The Light at the End of the Tunnel

Summer of 2007. I've just graduated from high school, I'm awkward, I'm set to matriculate at Dartmouth and I spend my days trying (and failing) to get with girls and find that mythical fun-and-booze-filled party. I hear that there's a funny new movie out called "Superbad." I go see it. It's about some guys who are in their last few weeks of high school, are awkward, are set to matriculate at Dartmouth and spend their days pursuing the same goals that I do.

First off, that movie was unreasonably hilarious. Laughed till I cried. But I left the theater with a weird feeling in my stomach. I'm pretty sure it had nothing to do with the Icee.

Fast forward to the present. I'm older and slightly less awkward. I sit down in front of a TV and "Animal House" is on. I watch it (not for the first time). It's about a bunch of dudes in Delta Tau Chi, doing their best to party, despite the ever-tightening grip of the administration. They're complete idiots, but they're also American heroes. I look around, and I'm sitting in Delta Tau Chi (so to speak), trying my best to party despite the ever-tightening grip of the administration. I'm an idiot. Probably not an American hero. That feeling in my stomach comes back.

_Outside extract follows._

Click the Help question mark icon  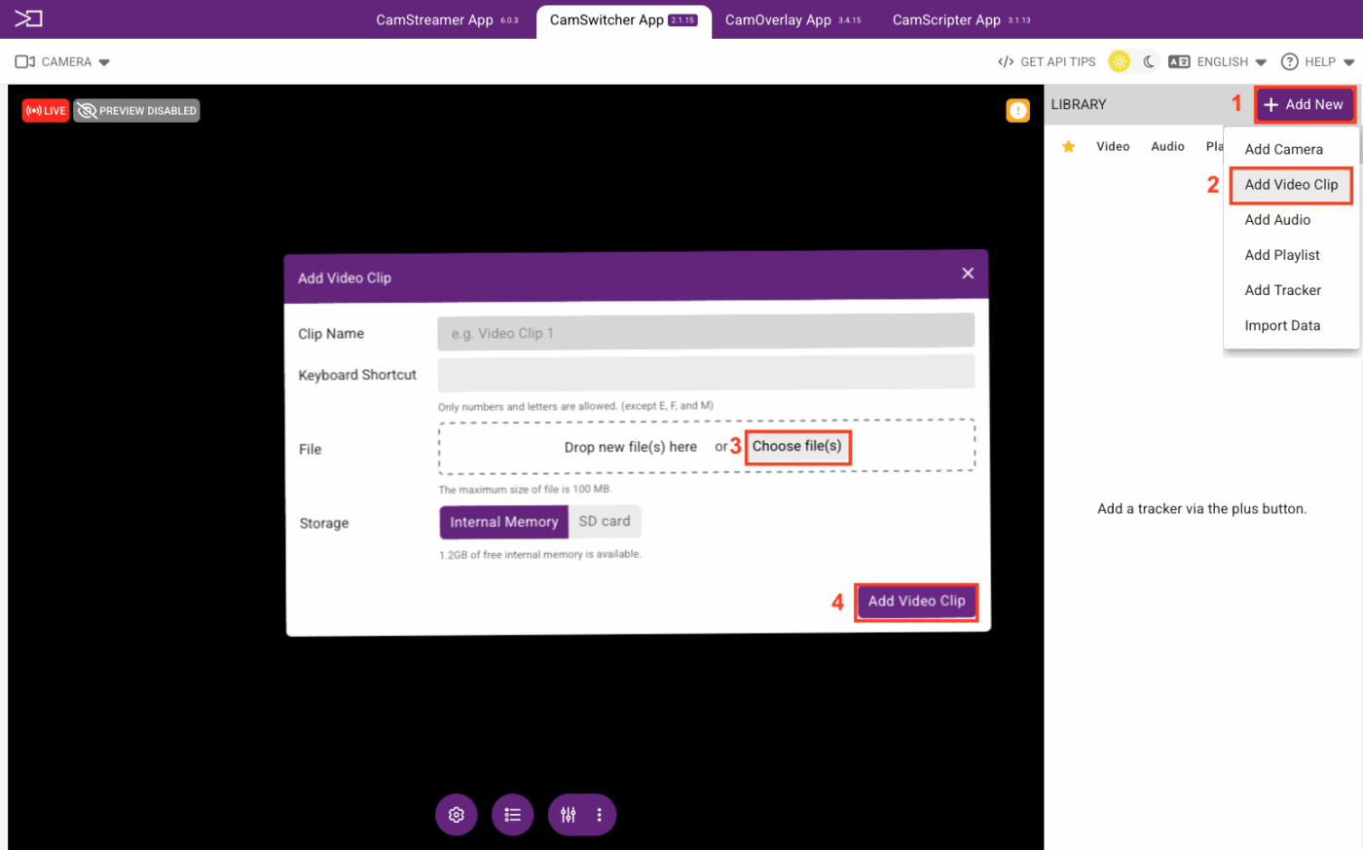1289,62
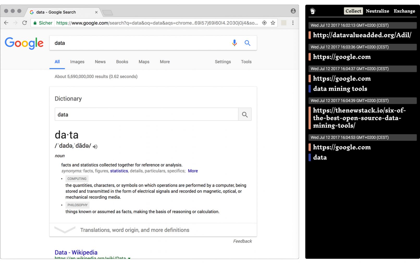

I feel uncomfortable watching any mainstream movie that's ostensibly about my life. Sometimes I get that feeling when I watch a movie that resonates on a more abstract level. Like, "Hey, this protagonist is experiencing some difficulties with women right now, and I feel like I've experienced those exact same difficulties before!" (See: "Swingers") That's easy to dismiss when it stays in the abstract. When Dartmouth is the alma mater, it hits home a lot harder.

The thing that bothers me is how pathetic my life looks when you put it through the lens of a Hollywood movie. And I don't mean this in the same way that a CIA spy would feel pathetic if he watched James Bond movies. I don't want to be superhuman. I just want my own life, not a paler version of somebody else's.

Yeah, the things I say aren't nearly as quotable as the things that Otter and McLovin say, but my actions and values really aren't that far off. They're caught in this hilariously static state of arrested development (RIP). The movie starts and the movie ends and one of the things that we laugh at most is how little they've learned over the course of those 90 minutes. Those Delta boys are still causing trouble, despite the clear detriment it's having on their futures. Seth and Evan have learned that you need to separate in order to get closer to other people, but lest we forget, that was Emma Stone aka Jules idea. They're still hopeless.

I like to picture myself as being above the pettiness of these movie characters. I mean, sure, I enjoy talking about Seinfeldian little things ("She eats her peas one at a time!"), but isn't there something more to my life? If somebody watched the movie of my Dartmouth life, would they be laughing at how little I've learned over the course of the 90 minutes/four years? I'm afraid of the answer.

I hope that's not the case. I mean, realistically, I've changed and grown a lot as a person over four years. Definitely not physically. Unlike everybody else in college, I was looking forward to the freshman fifteen, but that never happened. Seriously though, I have grown as a person. Don't ask me how. I'm not sure. But I do know that when I look at the '14s, I see a clear difference between them and me, and it's not just that I know how to highlight text when I respond to a blitz.

THE LIGHT AT THE END OF THE TUNNEL is that my maturation is a win-win, whether it happened or not. If it did happen, then sweet. I'm more mature and I feel like my experience here is completely validated. If it didn't happen, then sweet. I'm gonna write a screenplay about it. And I'll make some kid who's about to matriculate into the Class of 2044 get that feeling in his stomach. Karma's a bitch.